*** Block opens ***

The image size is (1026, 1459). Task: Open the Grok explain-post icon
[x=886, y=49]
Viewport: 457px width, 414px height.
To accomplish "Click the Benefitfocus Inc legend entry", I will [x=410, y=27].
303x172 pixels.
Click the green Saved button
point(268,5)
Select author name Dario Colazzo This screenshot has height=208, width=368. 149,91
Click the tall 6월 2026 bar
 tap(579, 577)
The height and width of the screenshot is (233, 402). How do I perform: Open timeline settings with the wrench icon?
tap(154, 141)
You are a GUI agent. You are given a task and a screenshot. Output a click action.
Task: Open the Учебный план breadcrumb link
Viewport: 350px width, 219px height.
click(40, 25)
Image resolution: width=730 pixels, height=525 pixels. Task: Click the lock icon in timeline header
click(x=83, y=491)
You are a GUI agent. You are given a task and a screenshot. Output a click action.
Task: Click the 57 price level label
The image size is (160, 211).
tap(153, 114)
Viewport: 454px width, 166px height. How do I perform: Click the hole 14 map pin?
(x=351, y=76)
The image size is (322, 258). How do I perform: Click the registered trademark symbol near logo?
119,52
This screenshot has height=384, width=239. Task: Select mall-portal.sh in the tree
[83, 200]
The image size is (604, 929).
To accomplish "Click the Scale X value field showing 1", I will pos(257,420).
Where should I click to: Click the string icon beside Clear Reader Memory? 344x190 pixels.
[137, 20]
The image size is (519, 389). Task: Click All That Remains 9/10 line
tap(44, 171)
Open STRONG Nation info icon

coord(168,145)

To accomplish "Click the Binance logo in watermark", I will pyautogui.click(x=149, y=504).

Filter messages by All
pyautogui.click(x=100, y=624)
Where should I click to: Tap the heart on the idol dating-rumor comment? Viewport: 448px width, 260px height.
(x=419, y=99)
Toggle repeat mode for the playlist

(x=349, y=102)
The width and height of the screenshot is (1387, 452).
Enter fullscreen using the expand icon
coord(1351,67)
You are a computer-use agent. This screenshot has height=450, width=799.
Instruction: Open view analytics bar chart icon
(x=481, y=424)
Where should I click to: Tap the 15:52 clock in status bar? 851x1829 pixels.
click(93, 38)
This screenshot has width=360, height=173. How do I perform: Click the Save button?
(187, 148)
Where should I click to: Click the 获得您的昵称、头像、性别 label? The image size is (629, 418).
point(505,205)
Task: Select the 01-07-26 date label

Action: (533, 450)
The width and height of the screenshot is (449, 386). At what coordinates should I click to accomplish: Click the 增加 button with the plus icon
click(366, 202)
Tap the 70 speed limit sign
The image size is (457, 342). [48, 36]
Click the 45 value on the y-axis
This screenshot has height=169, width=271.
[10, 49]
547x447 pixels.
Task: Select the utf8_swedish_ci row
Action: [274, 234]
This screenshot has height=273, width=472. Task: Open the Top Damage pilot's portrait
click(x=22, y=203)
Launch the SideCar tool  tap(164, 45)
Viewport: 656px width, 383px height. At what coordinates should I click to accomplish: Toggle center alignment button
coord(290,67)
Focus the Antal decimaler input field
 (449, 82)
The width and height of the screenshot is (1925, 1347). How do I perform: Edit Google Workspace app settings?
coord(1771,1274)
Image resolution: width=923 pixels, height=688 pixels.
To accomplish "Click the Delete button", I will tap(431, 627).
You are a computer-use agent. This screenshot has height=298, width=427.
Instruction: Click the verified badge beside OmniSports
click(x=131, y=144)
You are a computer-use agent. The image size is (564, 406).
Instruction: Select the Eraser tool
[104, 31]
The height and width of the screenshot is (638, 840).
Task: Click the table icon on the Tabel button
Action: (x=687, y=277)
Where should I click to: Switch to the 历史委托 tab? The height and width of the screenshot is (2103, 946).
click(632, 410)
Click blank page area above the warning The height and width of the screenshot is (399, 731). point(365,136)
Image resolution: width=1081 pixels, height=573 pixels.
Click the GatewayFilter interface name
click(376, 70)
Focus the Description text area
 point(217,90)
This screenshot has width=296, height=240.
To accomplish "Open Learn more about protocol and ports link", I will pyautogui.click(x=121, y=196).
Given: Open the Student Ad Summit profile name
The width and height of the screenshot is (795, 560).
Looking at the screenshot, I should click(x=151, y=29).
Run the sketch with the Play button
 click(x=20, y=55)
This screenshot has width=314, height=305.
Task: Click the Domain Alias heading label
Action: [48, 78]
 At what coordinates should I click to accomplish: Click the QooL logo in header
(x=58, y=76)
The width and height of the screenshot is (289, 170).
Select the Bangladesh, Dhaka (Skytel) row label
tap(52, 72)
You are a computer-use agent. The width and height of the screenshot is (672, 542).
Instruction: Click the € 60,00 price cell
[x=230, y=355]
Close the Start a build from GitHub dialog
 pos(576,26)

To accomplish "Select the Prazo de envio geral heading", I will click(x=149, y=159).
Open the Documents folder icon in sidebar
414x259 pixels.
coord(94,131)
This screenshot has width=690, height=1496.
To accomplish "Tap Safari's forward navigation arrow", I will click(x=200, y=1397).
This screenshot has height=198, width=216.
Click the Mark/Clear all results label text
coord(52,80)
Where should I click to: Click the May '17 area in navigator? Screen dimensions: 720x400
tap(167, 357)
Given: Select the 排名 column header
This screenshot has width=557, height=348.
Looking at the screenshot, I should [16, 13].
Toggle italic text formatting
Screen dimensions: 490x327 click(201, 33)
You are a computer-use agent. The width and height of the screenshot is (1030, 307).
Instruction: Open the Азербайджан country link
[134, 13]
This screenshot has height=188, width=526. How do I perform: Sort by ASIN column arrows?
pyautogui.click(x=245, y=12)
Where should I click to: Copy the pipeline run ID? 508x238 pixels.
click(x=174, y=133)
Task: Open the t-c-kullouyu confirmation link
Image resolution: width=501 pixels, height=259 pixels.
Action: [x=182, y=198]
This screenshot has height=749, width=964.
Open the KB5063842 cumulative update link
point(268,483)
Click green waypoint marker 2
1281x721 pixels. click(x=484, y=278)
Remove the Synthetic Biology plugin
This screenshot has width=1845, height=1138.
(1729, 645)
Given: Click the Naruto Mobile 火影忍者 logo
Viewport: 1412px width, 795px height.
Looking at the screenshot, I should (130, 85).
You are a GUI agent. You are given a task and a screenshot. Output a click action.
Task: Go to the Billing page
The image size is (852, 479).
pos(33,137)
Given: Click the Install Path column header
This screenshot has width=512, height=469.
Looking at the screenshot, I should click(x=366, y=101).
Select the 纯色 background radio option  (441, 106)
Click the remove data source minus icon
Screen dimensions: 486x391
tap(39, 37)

*** Block closes ***

* [Work to complete] Each line of the material that includes the string "value" is to be counted; give only the final number.

* [Expected answer] 2